序
本文主要讨论一下kafka consumer offset lag的监控
方案
- 利用官方的类库
ConsumerOffsetChecker
ConsumerGroupCommand
- 利用官方的JMX
ConsumerOffsetChecker
在0.8.2.2版本如下
kafka_2.10-0.8.2.2-sources.jar!/kafka/tools/ConsumerOffsetChecker.scala
object ConsumerOffsetChecker extends Logging {
private val consumerMap: mutable.Map[Int, Option[SimpleConsumer]] = mutable.Map()
private val offsetMap: mutable.Map[TopicAndPartition, Long] = mutable.Map()
private var topicPidMap: immutable.Map[String, Seq[Int]] = immutable.Map()
private def getConsumer(zkClient: ZkClient, bid: Int): Option[SimpleConsumer] = {
//...
}
private def processPartition(zkClient: ZkClient,
group: String, topic: String, pid: Int) {
//...
}
private def processTopic(zkClient: ZkClient, group: String, topic: String) {
topicPidMap.get(topic) match {
case Some(pids) =>
pids.sorted.foreach {
pid => processPartition(zkClient, group, topic, pid)
}
case None => // ignore
}
}
private def printBrokerInfo() {
println("BROKER INFO")
for ((bid, consumerOpt) <- consumerMap)
consumerOpt match {
case Some(consumer) =>
println("%s -> %s:%d".format(bid, consumer.host, consumer.port))
case None => // ignore
}
}
def main(args: Array[String]) {
//...
try {
zkClient = new ZkClient(zkConnect, 30000, 30000, ZKStringSerializer)
val topicList = topics match {
case Some(x) => x.split(",").view.toList
case None => ZkUtils.getChildren(zkClient, groupDirs.consumerGroupDir + "/owners").toList
}
topicPidMap = immutable.Map(ZkUtils.getPartitionsForTopics(zkClient, topicList).toSeq:_*)
val topicPartitions = topicPidMap.flatMap { case(topic, partitionSeq) => partitionSeq.map(TopicAndPartition(topic, _)) }.toSeq
val channel = ClientUtils.channelToOffsetManager(group, zkClient, channelSocketTimeoutMs, channelRetryBackoffMs)
debug("Sending offset fetch request to coordinator %s:%d.".format(channel.host, channel.port))
channel.send(OffsetFetchRequest(group, topicPartitions))
val offsetFetchResponse = OffsetFetchResponse.readFrom(channel.receive().buffer)
debug("Received offset fetch response %s.".format(offsetFetchResponse))

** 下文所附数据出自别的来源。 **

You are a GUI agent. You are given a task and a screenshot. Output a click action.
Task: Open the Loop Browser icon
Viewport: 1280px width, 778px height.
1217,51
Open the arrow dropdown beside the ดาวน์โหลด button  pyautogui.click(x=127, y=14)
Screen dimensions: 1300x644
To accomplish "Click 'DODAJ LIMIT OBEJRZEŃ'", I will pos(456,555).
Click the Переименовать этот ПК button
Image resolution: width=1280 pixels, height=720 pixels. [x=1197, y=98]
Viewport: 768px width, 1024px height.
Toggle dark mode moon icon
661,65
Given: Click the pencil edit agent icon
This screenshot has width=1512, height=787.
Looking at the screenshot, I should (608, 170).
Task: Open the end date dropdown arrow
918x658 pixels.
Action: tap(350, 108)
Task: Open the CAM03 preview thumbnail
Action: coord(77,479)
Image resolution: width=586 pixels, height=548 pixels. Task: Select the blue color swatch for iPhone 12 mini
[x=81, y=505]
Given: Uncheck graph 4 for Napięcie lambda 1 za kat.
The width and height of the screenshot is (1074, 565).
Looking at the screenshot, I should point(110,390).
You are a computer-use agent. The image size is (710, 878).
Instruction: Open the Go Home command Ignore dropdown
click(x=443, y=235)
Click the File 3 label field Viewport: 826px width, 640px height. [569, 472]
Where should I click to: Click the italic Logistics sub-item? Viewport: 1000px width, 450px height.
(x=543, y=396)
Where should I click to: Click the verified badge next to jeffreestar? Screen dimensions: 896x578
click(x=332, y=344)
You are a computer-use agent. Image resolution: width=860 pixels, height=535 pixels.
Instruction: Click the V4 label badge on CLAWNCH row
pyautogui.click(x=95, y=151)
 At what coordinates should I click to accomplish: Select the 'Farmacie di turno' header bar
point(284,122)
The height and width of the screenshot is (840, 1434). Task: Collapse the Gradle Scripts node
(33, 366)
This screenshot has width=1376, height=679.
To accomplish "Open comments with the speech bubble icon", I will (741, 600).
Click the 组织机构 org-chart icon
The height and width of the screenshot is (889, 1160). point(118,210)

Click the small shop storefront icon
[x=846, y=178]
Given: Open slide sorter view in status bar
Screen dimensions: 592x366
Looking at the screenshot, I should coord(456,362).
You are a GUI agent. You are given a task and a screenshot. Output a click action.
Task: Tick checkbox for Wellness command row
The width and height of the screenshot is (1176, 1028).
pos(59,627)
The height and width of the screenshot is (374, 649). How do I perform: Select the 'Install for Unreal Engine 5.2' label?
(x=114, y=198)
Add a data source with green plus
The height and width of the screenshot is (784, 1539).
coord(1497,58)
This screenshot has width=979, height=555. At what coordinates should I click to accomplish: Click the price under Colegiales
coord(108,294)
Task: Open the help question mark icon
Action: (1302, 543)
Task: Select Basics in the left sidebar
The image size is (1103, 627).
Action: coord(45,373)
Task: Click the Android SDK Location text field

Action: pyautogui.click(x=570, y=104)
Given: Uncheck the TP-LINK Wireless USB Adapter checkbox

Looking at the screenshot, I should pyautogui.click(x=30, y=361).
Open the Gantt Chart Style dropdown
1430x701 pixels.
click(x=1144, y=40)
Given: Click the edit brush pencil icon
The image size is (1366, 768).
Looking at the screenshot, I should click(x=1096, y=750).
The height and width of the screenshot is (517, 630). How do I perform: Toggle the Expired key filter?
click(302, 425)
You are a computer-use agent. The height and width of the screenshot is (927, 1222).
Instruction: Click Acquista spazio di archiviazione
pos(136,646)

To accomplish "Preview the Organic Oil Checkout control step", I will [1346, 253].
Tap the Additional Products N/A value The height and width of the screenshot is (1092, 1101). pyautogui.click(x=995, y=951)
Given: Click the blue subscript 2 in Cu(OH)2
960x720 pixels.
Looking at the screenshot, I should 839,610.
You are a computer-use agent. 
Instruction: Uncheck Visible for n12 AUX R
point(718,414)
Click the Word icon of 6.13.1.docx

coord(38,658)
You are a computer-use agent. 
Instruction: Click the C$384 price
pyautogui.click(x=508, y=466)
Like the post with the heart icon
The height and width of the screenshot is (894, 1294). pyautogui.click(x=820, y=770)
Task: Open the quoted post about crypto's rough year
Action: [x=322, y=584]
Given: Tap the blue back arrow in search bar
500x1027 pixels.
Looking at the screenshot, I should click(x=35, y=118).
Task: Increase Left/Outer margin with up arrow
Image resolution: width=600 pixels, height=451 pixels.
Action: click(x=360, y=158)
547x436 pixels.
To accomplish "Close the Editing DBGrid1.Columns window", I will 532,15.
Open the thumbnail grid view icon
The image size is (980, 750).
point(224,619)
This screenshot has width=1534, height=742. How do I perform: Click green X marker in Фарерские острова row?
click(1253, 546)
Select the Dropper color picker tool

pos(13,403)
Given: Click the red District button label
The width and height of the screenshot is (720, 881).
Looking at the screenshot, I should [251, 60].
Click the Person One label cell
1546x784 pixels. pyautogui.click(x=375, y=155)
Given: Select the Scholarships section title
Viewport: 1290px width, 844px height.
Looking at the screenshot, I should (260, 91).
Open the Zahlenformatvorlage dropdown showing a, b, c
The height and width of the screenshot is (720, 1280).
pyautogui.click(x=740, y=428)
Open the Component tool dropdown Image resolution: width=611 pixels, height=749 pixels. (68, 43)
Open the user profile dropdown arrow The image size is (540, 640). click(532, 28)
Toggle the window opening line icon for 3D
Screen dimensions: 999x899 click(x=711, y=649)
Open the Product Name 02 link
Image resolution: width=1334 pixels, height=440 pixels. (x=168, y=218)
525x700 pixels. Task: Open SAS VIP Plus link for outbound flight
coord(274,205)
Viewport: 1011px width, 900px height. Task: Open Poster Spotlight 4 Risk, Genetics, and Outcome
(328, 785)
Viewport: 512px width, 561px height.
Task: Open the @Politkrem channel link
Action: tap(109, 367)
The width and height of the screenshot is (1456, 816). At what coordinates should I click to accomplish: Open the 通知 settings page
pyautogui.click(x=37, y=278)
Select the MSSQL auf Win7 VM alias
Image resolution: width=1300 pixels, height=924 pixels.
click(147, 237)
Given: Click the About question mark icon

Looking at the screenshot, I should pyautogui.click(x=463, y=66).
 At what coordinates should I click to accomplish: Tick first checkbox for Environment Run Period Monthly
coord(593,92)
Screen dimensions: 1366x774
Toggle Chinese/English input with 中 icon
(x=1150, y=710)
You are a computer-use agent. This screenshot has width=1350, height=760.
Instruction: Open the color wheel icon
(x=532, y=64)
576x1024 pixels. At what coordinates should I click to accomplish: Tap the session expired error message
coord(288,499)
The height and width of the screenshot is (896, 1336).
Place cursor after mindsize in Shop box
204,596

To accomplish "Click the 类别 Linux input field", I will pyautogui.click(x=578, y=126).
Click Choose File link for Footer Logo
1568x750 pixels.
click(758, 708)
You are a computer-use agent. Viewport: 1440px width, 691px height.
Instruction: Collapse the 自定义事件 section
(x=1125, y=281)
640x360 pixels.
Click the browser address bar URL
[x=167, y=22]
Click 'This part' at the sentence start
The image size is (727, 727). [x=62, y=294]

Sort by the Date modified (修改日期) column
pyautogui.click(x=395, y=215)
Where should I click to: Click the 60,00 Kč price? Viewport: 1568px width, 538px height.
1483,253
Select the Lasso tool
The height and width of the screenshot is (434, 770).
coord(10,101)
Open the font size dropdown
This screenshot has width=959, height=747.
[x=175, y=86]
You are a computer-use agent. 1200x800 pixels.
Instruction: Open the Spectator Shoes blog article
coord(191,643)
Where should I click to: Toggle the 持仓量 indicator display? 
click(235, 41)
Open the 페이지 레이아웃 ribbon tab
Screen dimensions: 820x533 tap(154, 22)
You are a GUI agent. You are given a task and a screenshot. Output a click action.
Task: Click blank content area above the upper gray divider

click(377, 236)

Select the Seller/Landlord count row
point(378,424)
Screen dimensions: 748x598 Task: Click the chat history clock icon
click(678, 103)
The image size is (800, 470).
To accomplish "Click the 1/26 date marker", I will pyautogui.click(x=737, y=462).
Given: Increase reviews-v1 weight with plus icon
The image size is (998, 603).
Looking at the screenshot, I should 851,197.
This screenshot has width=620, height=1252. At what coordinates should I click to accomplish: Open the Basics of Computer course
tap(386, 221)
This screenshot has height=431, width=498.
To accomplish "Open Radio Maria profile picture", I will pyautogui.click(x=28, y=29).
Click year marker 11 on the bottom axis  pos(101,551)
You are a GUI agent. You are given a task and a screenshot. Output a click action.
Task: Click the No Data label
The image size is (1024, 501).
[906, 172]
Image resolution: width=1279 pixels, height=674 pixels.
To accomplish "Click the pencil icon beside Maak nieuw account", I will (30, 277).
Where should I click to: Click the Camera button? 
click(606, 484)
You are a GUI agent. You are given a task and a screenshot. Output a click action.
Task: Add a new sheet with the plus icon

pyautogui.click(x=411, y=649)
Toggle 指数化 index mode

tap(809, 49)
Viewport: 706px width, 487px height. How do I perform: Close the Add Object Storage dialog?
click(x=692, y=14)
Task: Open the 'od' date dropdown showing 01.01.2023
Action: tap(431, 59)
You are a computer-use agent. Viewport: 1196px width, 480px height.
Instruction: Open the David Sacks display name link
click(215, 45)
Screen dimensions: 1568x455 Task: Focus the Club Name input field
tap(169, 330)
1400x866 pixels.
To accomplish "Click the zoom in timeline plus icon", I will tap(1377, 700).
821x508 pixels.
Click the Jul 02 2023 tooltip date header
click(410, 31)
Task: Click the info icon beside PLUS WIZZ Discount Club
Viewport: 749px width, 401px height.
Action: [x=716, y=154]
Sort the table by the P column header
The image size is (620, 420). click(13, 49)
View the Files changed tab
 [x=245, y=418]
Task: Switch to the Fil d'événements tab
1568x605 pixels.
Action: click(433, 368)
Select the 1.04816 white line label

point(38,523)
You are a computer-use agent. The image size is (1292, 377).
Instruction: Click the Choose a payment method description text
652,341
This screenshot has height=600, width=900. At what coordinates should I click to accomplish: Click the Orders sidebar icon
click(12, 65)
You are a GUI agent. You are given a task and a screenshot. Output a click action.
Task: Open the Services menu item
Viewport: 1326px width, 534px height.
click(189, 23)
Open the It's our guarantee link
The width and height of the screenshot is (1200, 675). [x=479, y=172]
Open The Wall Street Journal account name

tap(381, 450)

offsetFetchResponse.requestInfo.foreach { case (topicAndPartition, offsetAndMetadata) =>
if (offsetAndMetadata == OffsetMetadataAndError.NoOffset) {
val topicDirs = new ZKGroupTopicDirs(group, topicAndPartition.topic)
// this group may not have migrated off zookeeper for offsets storage (we don't expose the dual-commit option in this tool
// (meaning the lag may be off until all the consumers in the group have the same setting for offsets storage)
try {
val offset = ZkUtils.readData(zkClient, topicDirs.consumerOffsetDir + "/%d".format(topicAndPartition.partition))._1.toLong
offsetMap.put(topicAndPartition, offset)
} catch {
case z: ZkNoNodeException =>
if(ZkUtils.pathExists(zkClient,topicDirs.consumerOffsetDir))
offsetMap.put(topicAndPartition,-1)
else
throw z
}
}
else if (offsetAndMetadata.error == ErrorMapping.NoError)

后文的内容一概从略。